The researchers examined this hypothesis, for which there is already some evidence, through the lens of American partisan politics. In the paper they note that previous research has shown that conservatives have a greater belief in free will than liberals, and are more moralising in general (that is, they categorise a larger number of acts as morally problematic, and rely on a greater number of principles — or moral foundations — in making these judgements). The first two of the new studies replicated these findings — this is consistent with the idea, put simply, that conservatives believe in free will more because it allows them to level more moral judgements.
There’s a lot to unpack in the remaining studies, but here are a few of the key findings:
In Study 4, the researchers found that when it came to attribution of free will in instances that were viewed as “equally immoral for liberals and conservatives,” (such as spreading malicious rumours about a co-worker) there was no longer any correlation between participants’ political stance (liberal vs. conservative) and their evaluations of how much free will the transgressor had. This lends support to the idea that “differences in conservatives’ and liberals’ perception of free will may be partially due to differences in moralisation, rather than representing any generalised, abstract belief that human behaviours are freely chosen.”
In Study 5, the researchers found that when they deliberately presented participants with hypothetical acts designed to be viewed as more immoral by liberals — such as “Robert sends a formal complaint to his child’s school after finding that his child’s kindergarten teacher is transgendered” — the normal pattern reversed itself, and it was now liberals who attributed more free will to the actors in question. (This finding was weaker, and only statistically significant when the researchers bumped up their sample beyond its initial size.)

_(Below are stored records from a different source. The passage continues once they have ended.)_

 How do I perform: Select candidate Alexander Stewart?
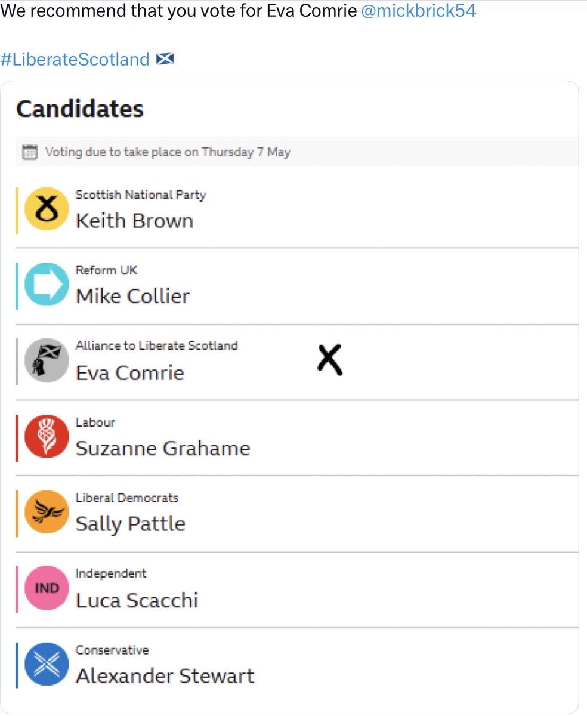point(165,676)
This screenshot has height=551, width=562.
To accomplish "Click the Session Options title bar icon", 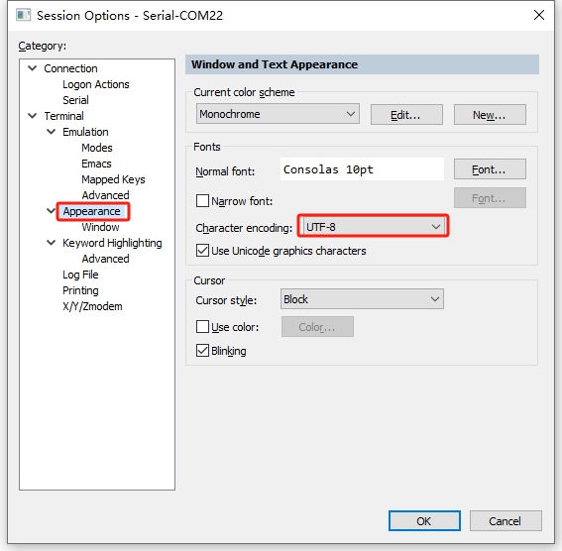I will click(x=24, y=16).
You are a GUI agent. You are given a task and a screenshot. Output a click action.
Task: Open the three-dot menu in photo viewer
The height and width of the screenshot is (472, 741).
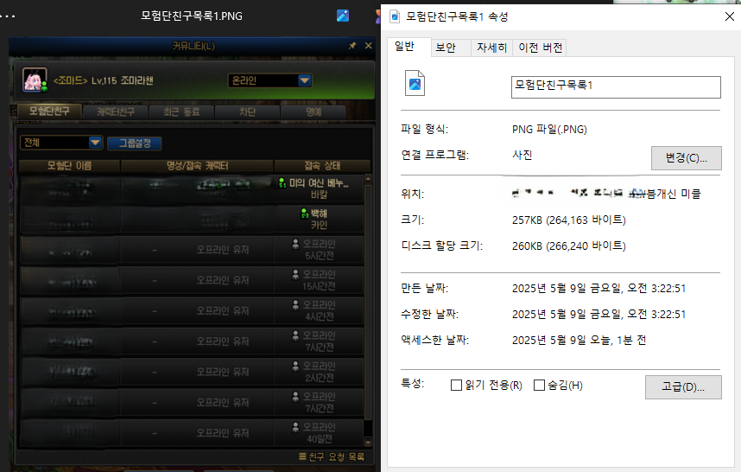pyautogui.click(x=9, y=16)
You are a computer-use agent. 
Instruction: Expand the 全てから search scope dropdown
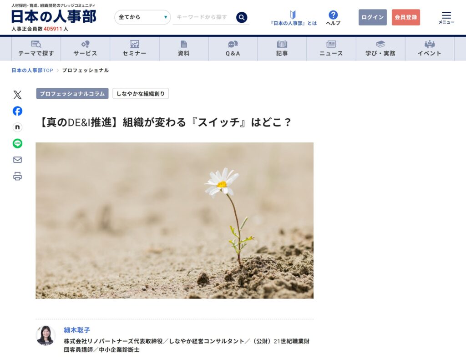point(142,17)
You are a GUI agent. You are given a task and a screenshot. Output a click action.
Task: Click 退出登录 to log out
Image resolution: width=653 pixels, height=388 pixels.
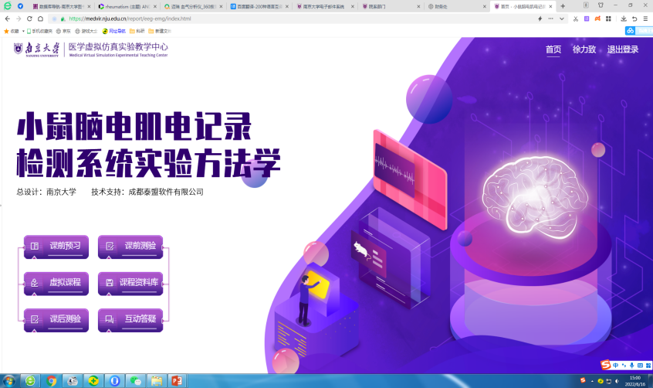pyautogui.click(x=623, y=49)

In Study 7, the researchers synthesised the aforementioned findings and randomly assigned online participants recruited via Amazon’s Mechanical Turk (MTurk) to situations in which the person committing a bad act was either described as liberal or conservative and as acting in order to achieve liberal or conservative goals. After confirming that the MTurk respondents viewed moral harms against their own political group more harshly, the researchers also found “tentative — but weak — evidence” in favour of their overall hypothesis: liberal MTurkers viewed conservative bad actors as having more free will than bad-acting liberals, and conservative MTurkers viewed liberal bad actors as having more free will than bad-acting conservatives. In short, when people take political actions that we morally disapprove of, we’re more inclined to believe they did it of their own volition. This bias afflicts conservatives more often, because they’re more morally disapproving, but can just as easily afflict liberals.
Some of the evidence is mixed, but overall the paper suggests that even judgments about free will (a complex philosophical concept that has been the subject of much debate and introspection) can’t escape the gut-impulse nature that underlies so much human moralising. Though preliminary, this is an important finding that could have ramifications for society. For one thing, if we have a tendency to view agents as more free when their bad acts offend us politically, but as less free when they don’t, that’s the sort of psychological tendency that could be echoed in law enforcement.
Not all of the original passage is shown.